This week, the DLMOOC was focusing on mindsets. While I have read Carol Dwek’s book and have experimented modestly with incorporating the idea of growth mindsets into how my projects are designed, I really appreciated the honest grapplings during the lens into the classroom dilemma. Matt Biller and Kevin Denton from Polaris Expeditionary Learning School. I haven’t yet figured out how to meaningfully include this philosophy of growth, change, grit, and self-improvement into every project I design for my students (although, I do think I’ve had some success with this…more on that later), so seeing how two teachers do it (and how they can do it better) gave me some great ideas.
My top three take-aways From watching the protocol:
1. Grades are a feature of schooling, and not necessarily of learning.

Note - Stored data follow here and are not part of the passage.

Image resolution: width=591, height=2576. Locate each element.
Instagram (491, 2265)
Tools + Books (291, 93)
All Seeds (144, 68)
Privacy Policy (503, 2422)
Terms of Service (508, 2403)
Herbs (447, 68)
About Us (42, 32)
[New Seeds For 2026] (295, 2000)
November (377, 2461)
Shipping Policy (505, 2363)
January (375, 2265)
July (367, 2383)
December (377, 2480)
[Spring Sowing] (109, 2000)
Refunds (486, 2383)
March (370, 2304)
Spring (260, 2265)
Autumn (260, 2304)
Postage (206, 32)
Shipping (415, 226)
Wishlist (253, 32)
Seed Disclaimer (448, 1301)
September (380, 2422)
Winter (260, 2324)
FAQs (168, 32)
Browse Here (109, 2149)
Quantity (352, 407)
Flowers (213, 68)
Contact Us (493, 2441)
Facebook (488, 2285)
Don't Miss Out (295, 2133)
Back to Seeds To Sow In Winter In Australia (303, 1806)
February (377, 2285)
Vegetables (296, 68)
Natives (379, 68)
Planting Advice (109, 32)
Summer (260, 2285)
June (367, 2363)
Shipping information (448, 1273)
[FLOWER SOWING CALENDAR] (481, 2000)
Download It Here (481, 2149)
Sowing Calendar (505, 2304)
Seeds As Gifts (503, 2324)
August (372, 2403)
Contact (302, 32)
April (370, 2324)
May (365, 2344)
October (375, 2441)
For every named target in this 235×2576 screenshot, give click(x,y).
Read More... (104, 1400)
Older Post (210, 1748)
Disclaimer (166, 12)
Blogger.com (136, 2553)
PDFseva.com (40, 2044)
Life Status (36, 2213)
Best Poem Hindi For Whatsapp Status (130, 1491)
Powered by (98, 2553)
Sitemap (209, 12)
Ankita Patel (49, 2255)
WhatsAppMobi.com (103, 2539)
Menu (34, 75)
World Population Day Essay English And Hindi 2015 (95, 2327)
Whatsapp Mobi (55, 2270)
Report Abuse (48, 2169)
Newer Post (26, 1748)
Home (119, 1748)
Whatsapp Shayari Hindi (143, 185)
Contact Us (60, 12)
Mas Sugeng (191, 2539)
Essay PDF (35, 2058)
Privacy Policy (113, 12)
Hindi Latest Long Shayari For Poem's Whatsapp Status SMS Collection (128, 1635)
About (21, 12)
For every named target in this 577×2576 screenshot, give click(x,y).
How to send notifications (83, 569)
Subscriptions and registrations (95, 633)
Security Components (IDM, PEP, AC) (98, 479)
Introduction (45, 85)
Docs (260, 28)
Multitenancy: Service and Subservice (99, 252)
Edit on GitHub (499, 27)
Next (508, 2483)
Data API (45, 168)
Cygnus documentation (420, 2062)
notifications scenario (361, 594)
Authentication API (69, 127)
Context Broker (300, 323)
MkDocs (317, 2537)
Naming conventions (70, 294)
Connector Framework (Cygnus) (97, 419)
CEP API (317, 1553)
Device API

We have just written our report card comments and our parent-teacher conferences are scheduled for this week. A few teachers are starting to notice the challenge with students and parents focusing their attention on the numeric grade, rather than the learning, success, challenges, and next steps. I have often thought how great it would be to just do away with grades altogether (any takers on that one?), but in reality grades are a feature of the system we are part of, so how do we make grades work for growth mindsets? How do we change the focus of grades? I think a huge part of this has to do with how we talk about grades with students, how they set goals around their learning, and use the numeric grades as an indicator of how they are learning. I can’t say this is something I do regularly enough, so something I definitely want to incorporate more of in my practice. Also, this article (about how people at Google hire) solidified for me how important it is to think differently about grades.
2. Learning Goals Can Be Big or Small.
A fantastic idea for how to engage students in the process of monitoring their growth and seeing their own change is to have them set goals. Traditionally, I have had students do this at the beginning of the year (I did not this year though), but building time for this at the beginning of a project or a lesson can really help students see themselves as responsible for their own learning. Also, what a great way to build engagement, accountability, and an element of personalization.
3. You Have to Prove It
Charlie Linnik said, “you have to prove to your students that they are changing over time,” and I love this notion. Collect artifacts of their learning, pass them on to their teacher next year, and review samples of their writing to help them see their development. I once had the opportunity to do this with one student and it was hugely inspirational for her to see that she might be struggling today with expressing herself through her writing, but over the course of a year or two, real progress is made. We get better at what we work on! This, I think, is also a strong case for building a portfolio of student writing over time (like, several years).